Moon had retreated to the Hotel Maynila to wait. He collected his laundry. He bought more socks and underwear. With the help of a vastly overweight cabdriver he solved the problem that large Americans have in Asian countries. The owner, either in ignorance or whimsy, called the shop L’Obèse Boutique, and in it Moon found two shirts, a water-repellent jacket, and jeans big enough to fit him. Then he got on the telephone to L.A. He talked to the nurse in the Intensive Care Unit and learned that Victoria Morick was still not ready for transfer to the Cardiac Care Unit but was “doing as well as can be expected.”

He left word for her doctor to call him at the Maynila. He called his own number in Durance and reached Debbie. Debbie reported that J.D. hadn’t been able to find anyone to put his engine back together, and what could he do about that? Shirley’s dog was no longer on the premises, and no, she didn’t know what had happened to it. She’d had his car washed. And don’t forget he’d been gone for her birthday. Also, she missed him terribly.
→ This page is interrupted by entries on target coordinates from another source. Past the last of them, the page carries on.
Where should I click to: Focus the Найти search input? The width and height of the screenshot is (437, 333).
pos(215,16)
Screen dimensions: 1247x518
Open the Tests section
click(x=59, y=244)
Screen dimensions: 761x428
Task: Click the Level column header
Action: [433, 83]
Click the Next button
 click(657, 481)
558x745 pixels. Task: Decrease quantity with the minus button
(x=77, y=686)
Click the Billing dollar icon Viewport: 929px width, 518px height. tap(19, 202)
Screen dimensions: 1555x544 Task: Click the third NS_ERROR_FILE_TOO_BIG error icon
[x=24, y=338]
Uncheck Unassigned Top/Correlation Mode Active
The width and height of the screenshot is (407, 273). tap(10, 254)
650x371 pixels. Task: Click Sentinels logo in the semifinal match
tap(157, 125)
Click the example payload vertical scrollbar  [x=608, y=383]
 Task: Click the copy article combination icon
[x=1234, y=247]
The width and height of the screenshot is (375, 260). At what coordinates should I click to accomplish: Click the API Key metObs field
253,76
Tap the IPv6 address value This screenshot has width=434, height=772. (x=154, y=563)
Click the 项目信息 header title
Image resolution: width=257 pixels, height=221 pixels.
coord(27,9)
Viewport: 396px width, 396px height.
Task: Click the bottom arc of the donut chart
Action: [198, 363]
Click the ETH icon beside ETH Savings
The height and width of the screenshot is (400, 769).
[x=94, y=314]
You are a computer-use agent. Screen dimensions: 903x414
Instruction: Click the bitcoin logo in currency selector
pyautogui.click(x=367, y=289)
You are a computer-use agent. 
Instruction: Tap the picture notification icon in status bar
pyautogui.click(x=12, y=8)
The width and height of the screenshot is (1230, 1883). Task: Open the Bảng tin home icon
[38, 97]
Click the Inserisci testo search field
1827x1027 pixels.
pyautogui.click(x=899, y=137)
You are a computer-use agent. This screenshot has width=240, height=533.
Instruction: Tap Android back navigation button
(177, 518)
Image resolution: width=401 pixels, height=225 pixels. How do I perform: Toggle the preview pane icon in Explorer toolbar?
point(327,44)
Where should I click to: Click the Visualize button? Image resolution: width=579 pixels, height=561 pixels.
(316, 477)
“I miss you too,” Moon said. “I dreamed about you last night.” True. And, of course, it had been an erotic dream. After he hung up, he sat awhile on the edge of the bed, glumly thinking about that. Why did he kid himself about the Debbie relationship? Why? Because for some reason he had never been able to fathom, he always needed to think of himself as the guy in the white hat. Moon, the good guy hanging around to save the poor maiden when J.D. and the other predators dumped her. Never Moon the going-to-seed lecher kidding himself about his motives with this sexy youngster.

Enough of that. He called the newsroom and learned from Hubbell that Rooney was threatening to quit, that their Sunday editorial about the ski basin had produced indignant telephone calls, that the Ford dealer on the school board was threatening to pull his advertising if the sports editor didn’t lay off the football coach, that nothing much was happening on the vacation edition, and that they’d had an electrical fire in the darkroom and were farming out their photo printing until the rewiring was done. That was playing hell with the newsroom budget.

Those duties done, Moon considered what was left. He should call Mrs. van Winjgaarden and tell her about Rice. He should return the three calls he’d had from old Lum Lee. Instead, he walked to the window and looked out at the evening. Lights coming on along Roxas Boulevard and Manila Bay. Clouds blowing out to sea. Stars appearing.

He picked up the telephone. What would he say to Mrs. van W.? Now that it seemed likely he could find Rice and talk to him, he didn’t want to do it. He didn’t want to go to Palawan Island and visit this jerk in his jail cell, and she would certainly expect him to go. He didn’t want to go to collapsing Vietnam. Or bloody Cambodia. He wanted to go home.

Failing that, he’d go for a walk.

He walked faster than his army regulation pace at first because he was tense and he needed to burn off nervous energy. But the mild air got to him quickly. April is April, even in a climate where winter hardly makes itself noticed, and yesterday’s rain seemed to have provoked a sort of renewal. The perfume of flowers overpowered the aroma of decay. He could hear songs of frogs in the ditches, insect sounds, some sort of night bird he couldn’t identify, other noises strange to him. And on a night like this, Manila slept with its windows open. Somewhere someone was playing a violin. He heard laughter. A radio far off to his right broadcast Bob Dylan exhorting Mr. Tambourine Man to play a song for him. He meet three boys on bicycles. He met a couple hand in hand, the man grinning, the woman giggling. He met an old man carrying a cat. He thought about the priest in the confessional.